Scores the model's ability to do high-school-level math. This would be relevant for use cases that rely on the model's ability to do math.

Graduate-Level Google-Proof Q&A (GPAQ)

Scores the model's ability to understand PHD level concepts. A good example of this would be the ability to understand abstract scientific concepts. This is relevant for science-heavy use cases. Some concepts may be beyond the reach of the LLM, which can result in incorrect responses. This is relevant in RAG use cases where the text may not include all the answers and requires an understanding of detailed concepts to respond properly.

Multistep Soft Reasoning (MuSR)

Scores the model's long-text reasoning. This is relevant for RAG use cases that utilize large documents and prompts. Models with lower MuSR may need more robust prompting in order for the model to generate proper responses over very long documents OR RAG uses cases that utilize a lot of text chunks.

Massive Multitask Language Understanding - Professional (MMLU-Pro)

Scores the model's ability to choose the correct answer from a handful of answers. This metric overlaps with multiple metrics but is relevant if your use case may have a lot of possibly correct answers but only one correct answer. RAG can help ensure the model isn't given the chance to be faced with multiple correct answers.

Model Performance

Let's go over the scores for each available model. The percentages indicate the number of tasks that the model was able to complete successfully. The higher the percentage, the better that model did in the benchmark.

Mistral-7B-Instruct-V0.1

Model Name	Average	IFEVAL	BBH	MATH	GPAQ	MuSR	MMLU-Pro
Mistral-7B-Instruct-V0.1	12.77%	44.87%	7.65%	2.27%	0%	6.13%	15.72%

Mixtral-instruct-awq

Model Name	Average	IFEVAL	BBH	MATH	GPAQ	MuSR	MMLU-Pro
Mixtral-instruct-awq	19.67%	23.26%	30.40%	9.37%	9.40%	13.66%	31.90%

🚧 The above metrics are for the unquantized version of Mixtral, which is not supported in Layar. Unquantized version will have lower scores.

Llama-3-70b-instruct

🚧 There is not a good source of benchmarking for this model. However, this is an older version of current Llama 3 models. It's highly suggested to go with Llama 3.3.
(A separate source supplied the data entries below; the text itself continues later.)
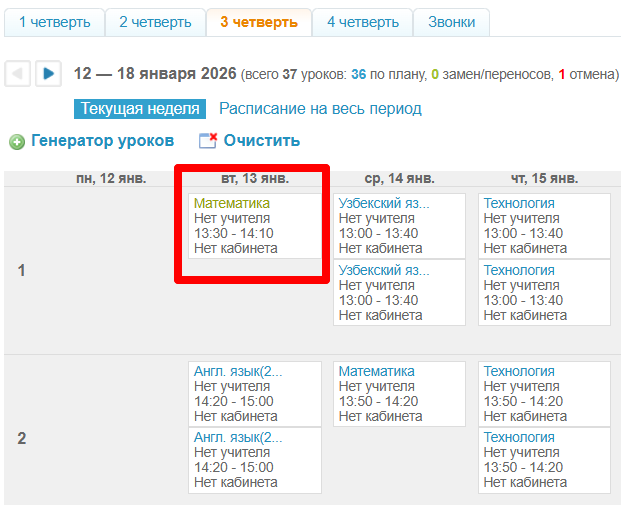Select the 3 четверть tab

click(258, 22)
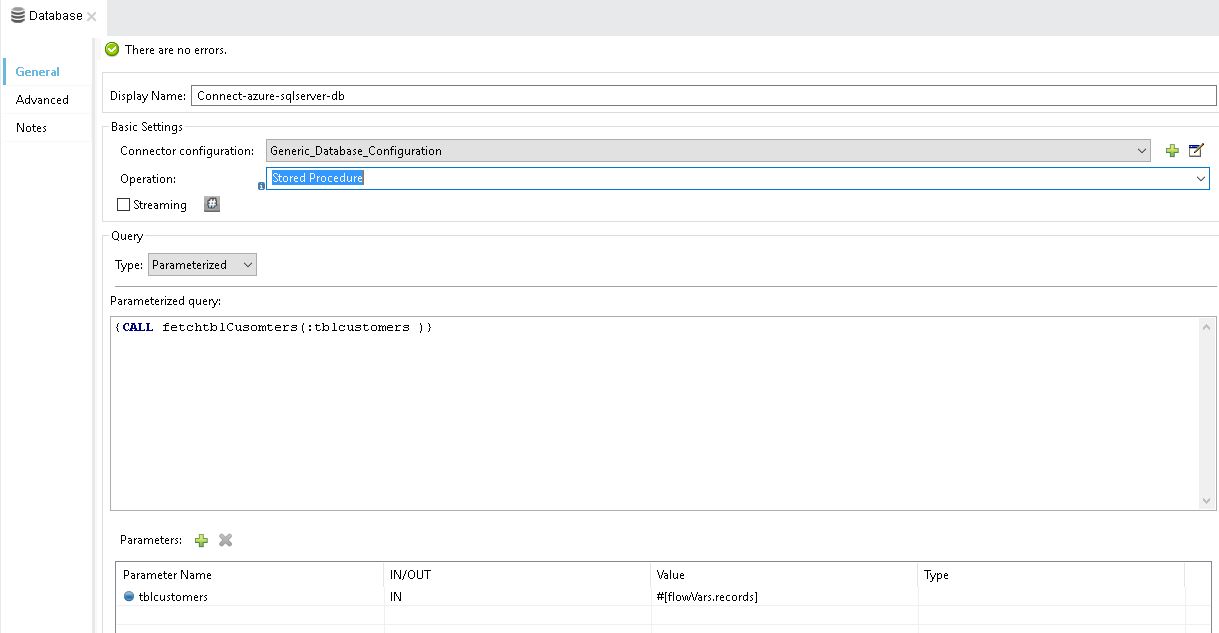
Task: Click the streaming expression hash icon
Action: pos(211,204)
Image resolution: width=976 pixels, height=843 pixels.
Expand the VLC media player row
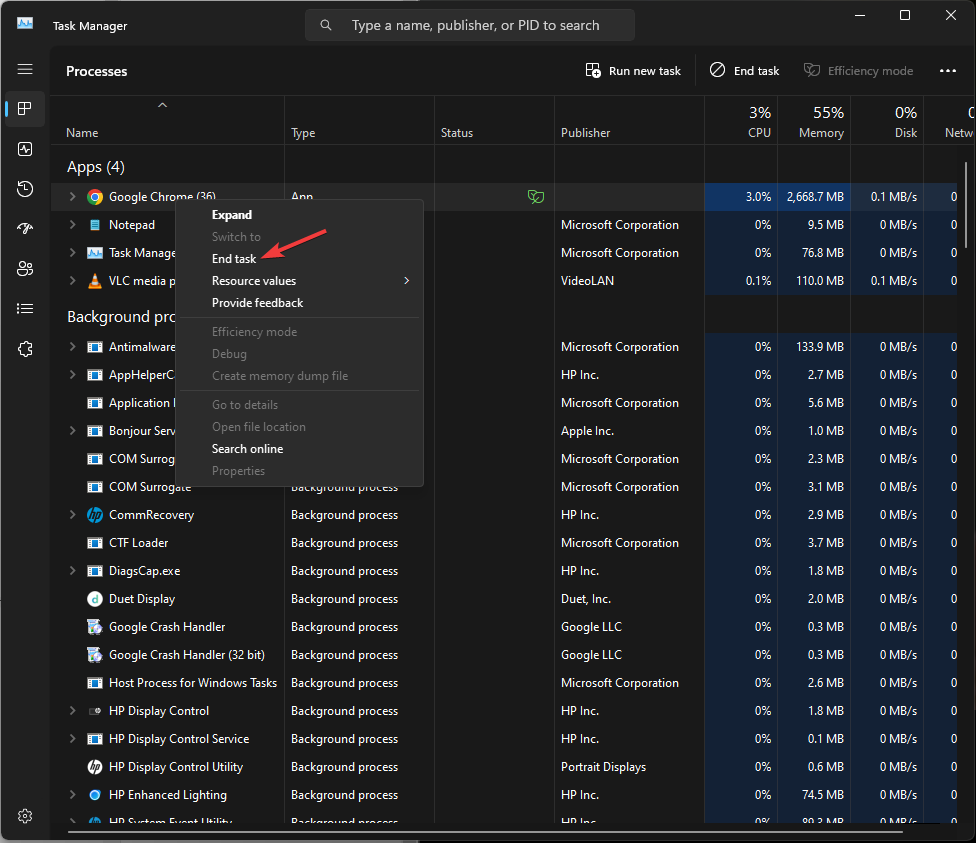point(72,281)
Meta-Llama-3.1-70B-Instruct

Model Name	Average	IFEVAL	BBH	MATH	GPAQ	MuSR	MMLU-Pro
Meta-Llama-3.1-70B-Instruct	43.41%	86.69%	55.93%	38.07%	14.21%	17.69%	47.88%

Meta-Llama-3.1-8B-Instruct

Model Name	Average	IFEVAL	BBH	MATH	GPAQ	MuSR	MMLU-Pro
Meta-Llama-3.1-8B-Instruct	28.20%	78.56%	29.89%	19.34%	2.35%	8.41%	30.68%

Llama-3.3-70B-Instruct

Model Name	Average	IFEVAL	BBH	MATH	GPAQ	MuSR	MMLU-Pro
Llama-3.3-70B-Instruct	44.85%	89.98%	56.56%	48.34%	10.51%	15.57%	48.13%

Llama-3.3-8B-Instruct

🚧 There is not a good source of benchmarking for this model. However, this is a lower parameter version of 70B meaning it will perform worse than the higher parameter version.

Granite 3/8/20/34B

Model Name	Average	IFEVAL	BBH	MATH	GPAQ	MuSR	MMLU-Pro
Granite 8B	20.06%	42.21%	26.02%	9.44%	9.51%	8.36%	24.80%

🚧 The above benchmarking is for the 8B version of the model. General rule of thumb, the higher number of parameters the model has the better inferencing it will have, which will result in better responses. The higher number of parameters also requires more VRAM in order to utilize the model to its fullest.